### Exercise brief
From the entries below, transcribe exactly the lines between the line holding "Open the note's" and the line holding "Given: Click the Resources megaphone icon", inclusive; skip all other lines.

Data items
····················
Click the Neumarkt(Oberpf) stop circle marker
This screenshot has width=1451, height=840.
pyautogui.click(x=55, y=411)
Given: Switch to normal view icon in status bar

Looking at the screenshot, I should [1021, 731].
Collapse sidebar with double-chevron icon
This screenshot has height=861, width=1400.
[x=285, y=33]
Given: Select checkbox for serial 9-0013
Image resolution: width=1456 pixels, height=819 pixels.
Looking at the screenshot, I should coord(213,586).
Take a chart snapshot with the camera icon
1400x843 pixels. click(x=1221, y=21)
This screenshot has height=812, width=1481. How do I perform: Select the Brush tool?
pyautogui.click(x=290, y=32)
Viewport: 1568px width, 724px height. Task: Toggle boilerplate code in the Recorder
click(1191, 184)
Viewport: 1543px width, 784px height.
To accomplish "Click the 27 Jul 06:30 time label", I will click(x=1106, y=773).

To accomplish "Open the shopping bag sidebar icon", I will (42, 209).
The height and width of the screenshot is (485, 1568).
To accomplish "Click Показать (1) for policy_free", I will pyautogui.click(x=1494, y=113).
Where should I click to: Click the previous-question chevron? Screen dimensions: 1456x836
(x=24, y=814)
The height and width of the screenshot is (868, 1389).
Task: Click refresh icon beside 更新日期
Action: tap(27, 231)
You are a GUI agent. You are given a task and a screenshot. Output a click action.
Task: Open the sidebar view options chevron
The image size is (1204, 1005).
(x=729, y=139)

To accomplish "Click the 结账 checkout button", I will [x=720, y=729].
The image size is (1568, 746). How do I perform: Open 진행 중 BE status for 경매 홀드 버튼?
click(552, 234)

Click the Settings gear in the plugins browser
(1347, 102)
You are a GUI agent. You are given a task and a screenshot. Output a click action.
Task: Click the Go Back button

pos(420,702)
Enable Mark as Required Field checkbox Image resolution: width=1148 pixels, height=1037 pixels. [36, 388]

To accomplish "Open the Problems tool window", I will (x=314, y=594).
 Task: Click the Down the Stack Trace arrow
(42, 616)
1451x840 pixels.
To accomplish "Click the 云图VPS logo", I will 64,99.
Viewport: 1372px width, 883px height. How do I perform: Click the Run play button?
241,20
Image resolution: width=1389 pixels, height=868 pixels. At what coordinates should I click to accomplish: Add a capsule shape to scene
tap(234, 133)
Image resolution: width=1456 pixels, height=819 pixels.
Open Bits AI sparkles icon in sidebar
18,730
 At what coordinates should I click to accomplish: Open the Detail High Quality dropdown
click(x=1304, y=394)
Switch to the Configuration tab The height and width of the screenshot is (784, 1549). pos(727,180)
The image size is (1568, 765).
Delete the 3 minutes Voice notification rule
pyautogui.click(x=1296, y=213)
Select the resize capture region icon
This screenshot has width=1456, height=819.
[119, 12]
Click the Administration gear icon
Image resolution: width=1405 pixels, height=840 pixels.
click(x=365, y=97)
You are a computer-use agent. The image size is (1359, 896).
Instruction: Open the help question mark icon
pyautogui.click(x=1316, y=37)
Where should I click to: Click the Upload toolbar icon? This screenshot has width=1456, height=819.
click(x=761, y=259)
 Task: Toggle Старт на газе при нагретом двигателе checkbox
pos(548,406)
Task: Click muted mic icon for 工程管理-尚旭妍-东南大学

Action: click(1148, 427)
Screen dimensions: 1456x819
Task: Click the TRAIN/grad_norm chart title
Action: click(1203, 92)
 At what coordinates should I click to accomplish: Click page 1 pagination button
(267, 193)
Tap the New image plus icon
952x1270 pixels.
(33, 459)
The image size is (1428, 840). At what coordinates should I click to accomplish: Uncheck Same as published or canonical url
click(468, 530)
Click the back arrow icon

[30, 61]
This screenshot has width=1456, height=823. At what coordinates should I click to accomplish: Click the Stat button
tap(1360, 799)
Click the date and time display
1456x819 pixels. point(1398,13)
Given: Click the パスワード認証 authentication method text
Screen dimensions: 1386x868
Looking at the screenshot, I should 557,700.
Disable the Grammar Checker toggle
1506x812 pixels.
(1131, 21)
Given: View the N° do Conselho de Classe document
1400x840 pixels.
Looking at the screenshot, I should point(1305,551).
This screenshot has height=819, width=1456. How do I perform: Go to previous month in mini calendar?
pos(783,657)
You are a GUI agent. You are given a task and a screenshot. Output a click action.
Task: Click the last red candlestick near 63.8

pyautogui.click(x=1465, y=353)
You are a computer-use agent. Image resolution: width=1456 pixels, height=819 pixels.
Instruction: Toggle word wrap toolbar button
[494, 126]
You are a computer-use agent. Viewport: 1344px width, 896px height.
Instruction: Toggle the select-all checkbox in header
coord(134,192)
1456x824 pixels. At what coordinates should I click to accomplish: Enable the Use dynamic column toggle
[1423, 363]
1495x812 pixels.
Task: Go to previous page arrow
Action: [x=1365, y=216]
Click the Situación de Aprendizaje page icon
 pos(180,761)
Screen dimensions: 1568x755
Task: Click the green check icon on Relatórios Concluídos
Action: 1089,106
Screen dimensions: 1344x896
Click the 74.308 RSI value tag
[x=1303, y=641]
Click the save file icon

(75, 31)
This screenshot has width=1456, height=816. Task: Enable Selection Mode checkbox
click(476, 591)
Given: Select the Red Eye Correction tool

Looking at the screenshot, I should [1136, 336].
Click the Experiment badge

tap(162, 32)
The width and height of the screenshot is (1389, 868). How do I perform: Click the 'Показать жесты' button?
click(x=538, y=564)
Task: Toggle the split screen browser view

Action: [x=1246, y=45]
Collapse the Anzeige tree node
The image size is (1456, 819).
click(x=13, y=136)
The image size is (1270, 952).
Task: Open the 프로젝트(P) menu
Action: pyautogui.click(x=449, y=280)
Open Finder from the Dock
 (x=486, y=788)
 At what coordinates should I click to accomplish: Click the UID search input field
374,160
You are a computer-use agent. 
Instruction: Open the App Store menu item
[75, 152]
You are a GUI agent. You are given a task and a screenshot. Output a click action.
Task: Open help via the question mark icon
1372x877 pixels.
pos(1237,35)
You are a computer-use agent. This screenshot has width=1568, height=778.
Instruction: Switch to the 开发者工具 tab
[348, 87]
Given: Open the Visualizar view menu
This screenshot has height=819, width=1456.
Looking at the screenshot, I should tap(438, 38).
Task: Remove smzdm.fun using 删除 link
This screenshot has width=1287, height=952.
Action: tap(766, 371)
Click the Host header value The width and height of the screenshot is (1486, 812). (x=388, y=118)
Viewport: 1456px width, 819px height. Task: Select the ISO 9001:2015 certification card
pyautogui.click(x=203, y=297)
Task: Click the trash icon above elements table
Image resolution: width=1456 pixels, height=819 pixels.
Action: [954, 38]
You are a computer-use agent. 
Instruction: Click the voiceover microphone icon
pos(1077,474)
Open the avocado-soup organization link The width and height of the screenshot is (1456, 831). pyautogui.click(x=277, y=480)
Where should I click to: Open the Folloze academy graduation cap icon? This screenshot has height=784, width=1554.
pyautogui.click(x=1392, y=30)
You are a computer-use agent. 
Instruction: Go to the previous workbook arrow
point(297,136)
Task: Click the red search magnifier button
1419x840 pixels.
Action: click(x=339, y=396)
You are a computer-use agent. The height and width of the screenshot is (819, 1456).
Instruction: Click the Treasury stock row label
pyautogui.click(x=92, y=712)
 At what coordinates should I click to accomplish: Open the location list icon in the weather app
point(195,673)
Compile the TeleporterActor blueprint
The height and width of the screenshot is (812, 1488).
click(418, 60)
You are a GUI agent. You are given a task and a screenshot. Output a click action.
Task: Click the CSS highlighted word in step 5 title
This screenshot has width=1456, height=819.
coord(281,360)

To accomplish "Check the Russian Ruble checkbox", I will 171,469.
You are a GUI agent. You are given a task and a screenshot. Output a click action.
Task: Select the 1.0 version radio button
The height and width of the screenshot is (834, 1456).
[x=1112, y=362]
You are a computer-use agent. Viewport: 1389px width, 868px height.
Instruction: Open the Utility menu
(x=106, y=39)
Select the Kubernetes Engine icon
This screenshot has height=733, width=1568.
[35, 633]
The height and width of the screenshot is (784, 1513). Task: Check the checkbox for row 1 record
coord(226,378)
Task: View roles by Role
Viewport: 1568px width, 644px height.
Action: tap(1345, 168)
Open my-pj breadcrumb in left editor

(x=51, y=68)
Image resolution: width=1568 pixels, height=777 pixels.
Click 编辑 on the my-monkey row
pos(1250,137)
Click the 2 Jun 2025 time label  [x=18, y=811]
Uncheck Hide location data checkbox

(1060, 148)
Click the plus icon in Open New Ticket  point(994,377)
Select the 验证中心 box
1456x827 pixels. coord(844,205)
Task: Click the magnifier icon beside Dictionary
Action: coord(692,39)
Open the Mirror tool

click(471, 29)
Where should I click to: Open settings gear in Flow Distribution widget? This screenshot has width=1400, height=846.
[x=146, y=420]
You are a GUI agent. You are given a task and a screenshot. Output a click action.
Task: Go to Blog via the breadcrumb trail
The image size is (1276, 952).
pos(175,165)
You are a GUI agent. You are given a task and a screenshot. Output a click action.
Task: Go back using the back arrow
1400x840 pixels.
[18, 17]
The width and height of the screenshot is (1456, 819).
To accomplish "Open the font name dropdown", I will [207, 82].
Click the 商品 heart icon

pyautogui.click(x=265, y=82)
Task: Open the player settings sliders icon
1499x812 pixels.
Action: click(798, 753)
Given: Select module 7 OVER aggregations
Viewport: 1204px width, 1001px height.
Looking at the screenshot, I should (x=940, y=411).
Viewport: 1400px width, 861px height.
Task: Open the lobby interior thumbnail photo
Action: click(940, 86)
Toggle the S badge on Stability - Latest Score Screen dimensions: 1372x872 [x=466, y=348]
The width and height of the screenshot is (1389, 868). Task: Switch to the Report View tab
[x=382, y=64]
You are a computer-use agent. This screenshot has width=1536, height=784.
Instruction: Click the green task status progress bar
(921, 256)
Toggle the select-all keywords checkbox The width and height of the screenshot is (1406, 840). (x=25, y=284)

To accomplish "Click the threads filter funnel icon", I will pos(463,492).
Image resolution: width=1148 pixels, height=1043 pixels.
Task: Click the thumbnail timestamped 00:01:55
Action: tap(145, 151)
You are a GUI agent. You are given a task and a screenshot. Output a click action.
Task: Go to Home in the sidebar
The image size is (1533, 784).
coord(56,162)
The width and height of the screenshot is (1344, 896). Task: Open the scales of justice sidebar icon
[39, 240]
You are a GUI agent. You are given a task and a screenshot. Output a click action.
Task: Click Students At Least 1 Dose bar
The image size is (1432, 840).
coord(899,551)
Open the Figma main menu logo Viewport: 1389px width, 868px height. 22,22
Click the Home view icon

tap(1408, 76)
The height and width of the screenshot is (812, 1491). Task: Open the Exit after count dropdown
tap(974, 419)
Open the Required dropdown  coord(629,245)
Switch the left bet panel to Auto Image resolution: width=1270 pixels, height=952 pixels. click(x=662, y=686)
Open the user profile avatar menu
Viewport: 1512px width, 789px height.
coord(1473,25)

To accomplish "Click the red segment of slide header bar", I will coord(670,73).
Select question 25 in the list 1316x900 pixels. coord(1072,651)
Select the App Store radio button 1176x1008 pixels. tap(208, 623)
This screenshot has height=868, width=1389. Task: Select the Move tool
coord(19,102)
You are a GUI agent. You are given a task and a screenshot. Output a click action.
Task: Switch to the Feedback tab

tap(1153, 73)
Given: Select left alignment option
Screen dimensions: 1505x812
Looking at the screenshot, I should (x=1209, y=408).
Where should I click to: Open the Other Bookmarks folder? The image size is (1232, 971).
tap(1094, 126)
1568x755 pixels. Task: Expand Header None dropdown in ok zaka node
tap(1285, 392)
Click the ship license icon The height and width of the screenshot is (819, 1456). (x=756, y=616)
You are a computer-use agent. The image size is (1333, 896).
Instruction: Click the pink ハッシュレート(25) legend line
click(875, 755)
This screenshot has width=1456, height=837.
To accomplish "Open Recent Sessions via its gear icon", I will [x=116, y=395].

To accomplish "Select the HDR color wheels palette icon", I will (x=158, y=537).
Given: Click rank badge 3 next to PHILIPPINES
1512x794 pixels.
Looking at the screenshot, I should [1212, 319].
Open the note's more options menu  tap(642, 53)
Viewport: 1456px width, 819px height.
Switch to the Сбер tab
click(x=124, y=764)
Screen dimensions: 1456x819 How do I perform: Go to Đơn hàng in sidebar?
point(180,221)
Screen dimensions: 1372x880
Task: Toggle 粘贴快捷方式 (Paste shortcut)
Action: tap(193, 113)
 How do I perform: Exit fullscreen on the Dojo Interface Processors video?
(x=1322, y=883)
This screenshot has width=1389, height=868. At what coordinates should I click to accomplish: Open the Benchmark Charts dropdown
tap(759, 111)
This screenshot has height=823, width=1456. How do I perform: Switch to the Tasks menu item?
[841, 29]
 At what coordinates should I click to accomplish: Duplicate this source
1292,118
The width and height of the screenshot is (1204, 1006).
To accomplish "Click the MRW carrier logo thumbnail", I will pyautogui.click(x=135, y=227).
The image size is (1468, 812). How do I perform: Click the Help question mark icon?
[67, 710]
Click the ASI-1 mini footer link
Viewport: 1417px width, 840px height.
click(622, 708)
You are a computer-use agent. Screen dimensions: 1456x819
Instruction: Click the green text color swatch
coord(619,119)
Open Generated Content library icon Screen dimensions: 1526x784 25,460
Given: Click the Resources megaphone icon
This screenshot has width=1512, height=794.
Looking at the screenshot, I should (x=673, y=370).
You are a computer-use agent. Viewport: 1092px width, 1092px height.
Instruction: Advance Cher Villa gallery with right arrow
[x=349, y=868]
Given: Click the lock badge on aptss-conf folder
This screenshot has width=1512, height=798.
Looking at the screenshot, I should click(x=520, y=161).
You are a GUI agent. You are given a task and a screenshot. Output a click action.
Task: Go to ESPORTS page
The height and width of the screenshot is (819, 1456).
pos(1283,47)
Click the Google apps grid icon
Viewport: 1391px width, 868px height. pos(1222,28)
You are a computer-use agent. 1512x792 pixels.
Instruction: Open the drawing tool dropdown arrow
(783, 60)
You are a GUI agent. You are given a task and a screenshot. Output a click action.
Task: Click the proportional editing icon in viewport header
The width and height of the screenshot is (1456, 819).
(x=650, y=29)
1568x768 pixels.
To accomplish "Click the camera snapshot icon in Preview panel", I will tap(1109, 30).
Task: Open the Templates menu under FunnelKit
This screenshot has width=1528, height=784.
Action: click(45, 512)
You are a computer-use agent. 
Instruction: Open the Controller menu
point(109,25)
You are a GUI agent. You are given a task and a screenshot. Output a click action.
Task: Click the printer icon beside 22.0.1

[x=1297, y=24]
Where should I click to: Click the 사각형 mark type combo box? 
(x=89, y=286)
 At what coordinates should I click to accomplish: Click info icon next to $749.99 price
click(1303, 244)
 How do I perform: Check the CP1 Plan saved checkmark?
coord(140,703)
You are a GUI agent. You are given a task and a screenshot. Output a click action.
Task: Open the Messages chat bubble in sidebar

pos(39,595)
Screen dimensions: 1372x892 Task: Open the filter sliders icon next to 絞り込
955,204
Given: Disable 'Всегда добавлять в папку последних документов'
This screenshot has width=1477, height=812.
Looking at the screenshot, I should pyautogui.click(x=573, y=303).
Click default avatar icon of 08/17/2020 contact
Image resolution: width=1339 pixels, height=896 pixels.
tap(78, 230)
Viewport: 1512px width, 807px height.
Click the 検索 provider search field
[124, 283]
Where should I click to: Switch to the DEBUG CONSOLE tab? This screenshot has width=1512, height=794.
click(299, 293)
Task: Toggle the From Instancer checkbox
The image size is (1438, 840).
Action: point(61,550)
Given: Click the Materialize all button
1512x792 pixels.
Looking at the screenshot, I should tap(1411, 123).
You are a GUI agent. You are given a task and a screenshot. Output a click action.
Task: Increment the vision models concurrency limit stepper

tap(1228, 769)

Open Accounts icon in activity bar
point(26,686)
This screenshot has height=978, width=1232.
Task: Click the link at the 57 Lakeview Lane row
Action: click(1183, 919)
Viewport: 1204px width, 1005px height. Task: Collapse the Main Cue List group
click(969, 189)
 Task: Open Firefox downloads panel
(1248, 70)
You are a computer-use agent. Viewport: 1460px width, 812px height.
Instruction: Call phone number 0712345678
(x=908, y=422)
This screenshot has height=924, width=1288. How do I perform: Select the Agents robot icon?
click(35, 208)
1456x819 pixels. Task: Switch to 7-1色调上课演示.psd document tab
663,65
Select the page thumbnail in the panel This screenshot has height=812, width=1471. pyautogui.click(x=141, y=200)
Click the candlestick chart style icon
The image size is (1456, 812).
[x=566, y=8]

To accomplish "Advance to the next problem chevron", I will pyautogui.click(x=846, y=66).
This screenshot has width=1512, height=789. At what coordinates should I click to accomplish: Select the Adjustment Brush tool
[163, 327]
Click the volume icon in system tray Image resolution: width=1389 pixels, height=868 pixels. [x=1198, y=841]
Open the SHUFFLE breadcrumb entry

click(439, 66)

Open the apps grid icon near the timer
····················
### Solution for this task
Open the note's more options menu  tap(642, 53)
Viewport: 1456px width, 819px height.
Switch to the Сбер tab
click(x=124, y=764)
Screen dimensions: 1456x819 How do I perform: Go to Đơn hàng in sidebar?
point(180,221)
Screen dimensions: 1372x880
Task: Toggle 粘贴快捷方式 (Paste shortcut)
Action: tap(193, 113)
 How do I perform: Exit fullscreen on the Dojo Interface Processors video?
(x=1322, y=883)
This screenshot has width=1389, height=868. At what coordinates should I click to accomplish: Open the Benchmark Charts dropdown
tap(759, 111)
This screenshot has height=823, width=1456. How do I perform: Switch to the Tasks menu item?
[841, 29]
 At what coordinates should I click to accomplish: Duplicate this source
1292,118
The width and height of the screenshot is (1204, 1006).
To accomplish "Click the MRW carrier logo thumbnail", I will pyautogui.click(x=135, y=227).
The image size is (1468, 812). How do I perform: Click the Help question mark icon?
[67, 710]
Click the ASI-1 mini footer link
Viewport: 1417px width, 840px height.
click(622, 708)
You are a computer-use agent. Screen dimensions: 1456x819
Instruction: Click the green text color swatch
coord(619,119)
Open Generated Content library icon Screen dimensions: 1526x784 25,460
Given: Click the Resources megaphone icon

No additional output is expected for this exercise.